Oh no! The equations did not coppy.  I'm soory, there should be equations in there.  Umm.... i don't know what to do about that, soory...

How about this, go the wikipedia article and read starting from "Reference frames, coordinates and the Lorentz transformation".  Let me know if you have any questions on the physics, the math, or the notation.  I am a physics grad student and I have been a TA (teaching assistant) in special relativity classes.

Quote from: "Hara Taiki"

Quote from: "dys"

Why would the amount of energy required to accelerate a constant rate grow at all, much less geometrically? Accelerating at a constant rate requires a constant amount of energy.

Right, that's why, since you trust in relativity you have to accept this, in a relativistic situation, as, say, a ship accelerates and gets closer and closer to the speed of light, it increases it's mass as well, requiring more energy to propel it?

The Earth is only approaching the speed of light relative to some observers; therefore its mass is only increasing relative to some observers.

!!!!

Relative mass?? What are you talking about? Man FE is reaching new heigts.

Would you care to explain how mass can be relative to observers? ( let alone how you can tell mass by simple observation)

!!!!

Relative mass?? What are you talking about? Man FE is reaching new heigts.

Would you care to explain how mass can be relative to observers? ( let alone how you can tell mass by simple observation)

The mass of particles are given as "rest mass."  Why would that be?  

Anti-matter explains it very well in his post above:  

. . when v -> c. In this case, B ->1 and gamma -> infinity. This meens that the total energy also goes to infinity. Sometimes people define a relative mass as M=gamma*m. So, M also goes to infinity.
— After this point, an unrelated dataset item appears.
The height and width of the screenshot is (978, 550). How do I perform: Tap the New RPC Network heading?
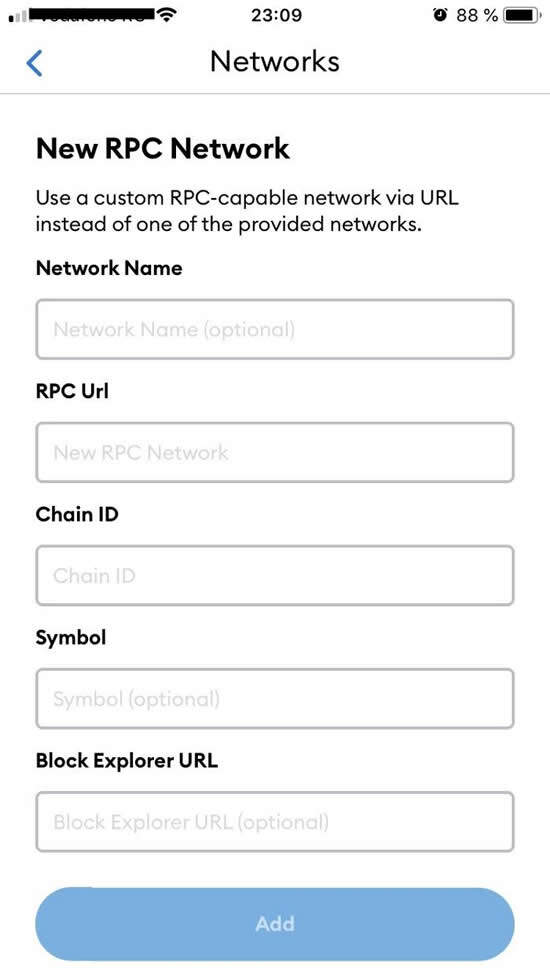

No, mass does not become relative. It's a constant, and the closer it gets to appreaching c, the more it's mass increases. Mass will always be a constant.

I never thought I'd see the day when somebody, in one post, touts himself as a scientific authority, and in the next, talks about constants that increase.

My standards for REers are too high by far.  TOO HIGH BY FAR.

I stood corrected by someone who knows more physics than me. FTL. :roll:

Jesus, boy, you're supposed to be their leader, you should have better observational and reading skills than that.

Hara Taiki, you're the one attending college at a diploma mill...

Not really. I left. I am contemplating on going back. Because of this, I still claim myself as a Student.

But my college education has nothing to do with things like my powers of observation and reading comprehension.

So Tom, bite it, k?  :wink:

Quote from: "Hara Taiki"

No, mass does not become relative. It's a constant, and the closer it gets to appreaching c, the more it's mass increases. Mass will always be a constant.

I never thought I'd see the day when somebody, in one post, touts himself as a scientific authority, and in the next, talks about constants that increase.

My standards for REers are too high by far.  TOO HIGH BY FAR.

You don't know what kind of mass he was talking about; he might have been talking about rest mass.